The response should consist of every line below, restated exactly, with no pictures.

##########

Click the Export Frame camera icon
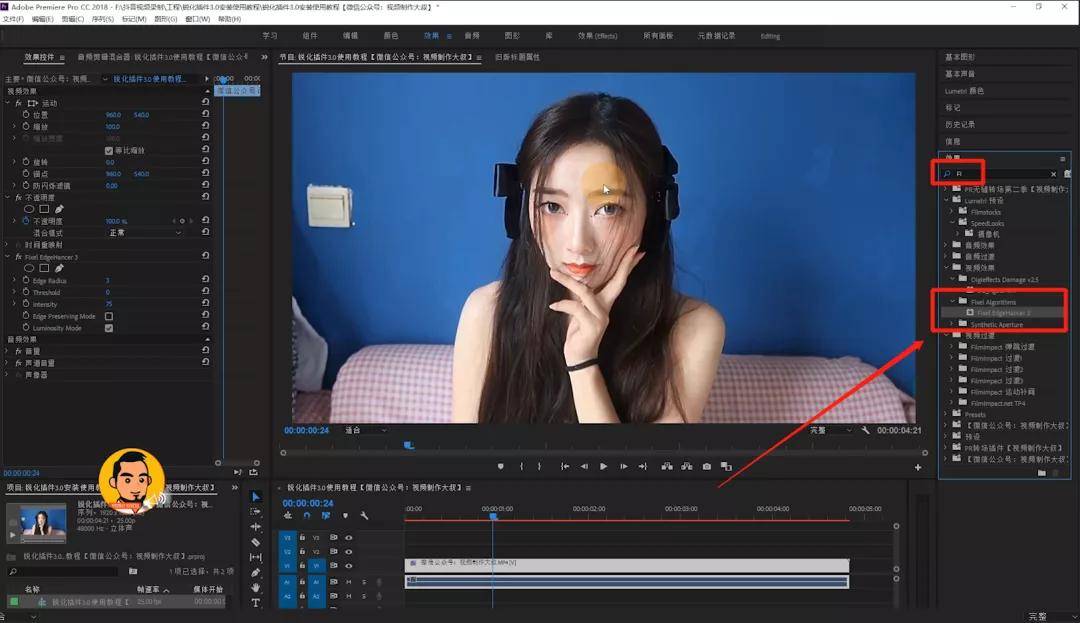Screen dimensions: 1080x623 pos(707,466)
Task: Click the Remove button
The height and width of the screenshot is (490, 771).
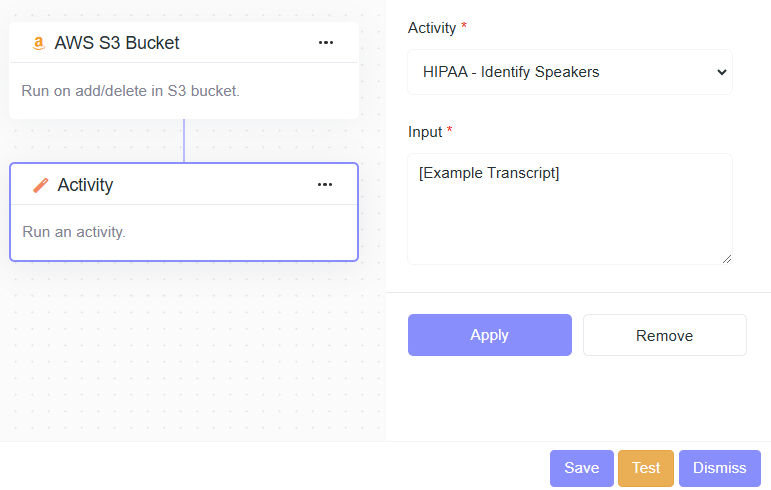Action: pyautogui.click(x=664, y=335)
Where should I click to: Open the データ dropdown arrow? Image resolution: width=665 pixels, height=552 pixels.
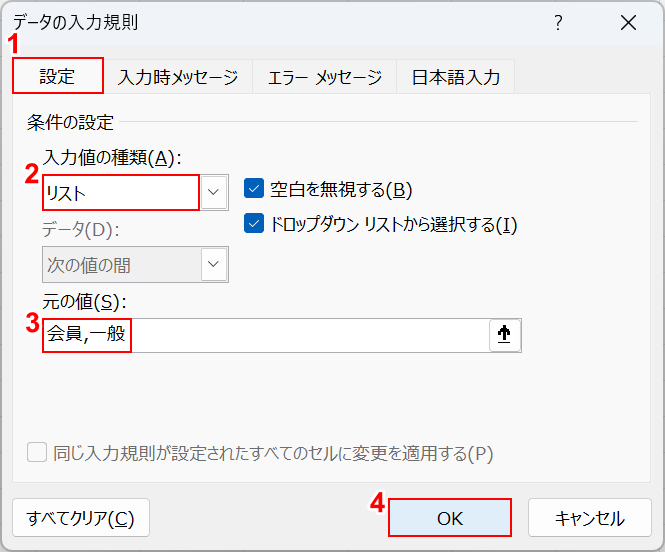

##########

**Response for this exercise**
Click the Export Frame camera icon
Screen dimensions: 1080x623 pos(707,466)
Task: Click the Remove button
The height and width of the screenshot is (490, 771).
Action: pyautogui.click(x=664, y=335)
Where should I click to: Open the データ dropdown arrow? Image resolution: width=665 pixels, height=552 pixels.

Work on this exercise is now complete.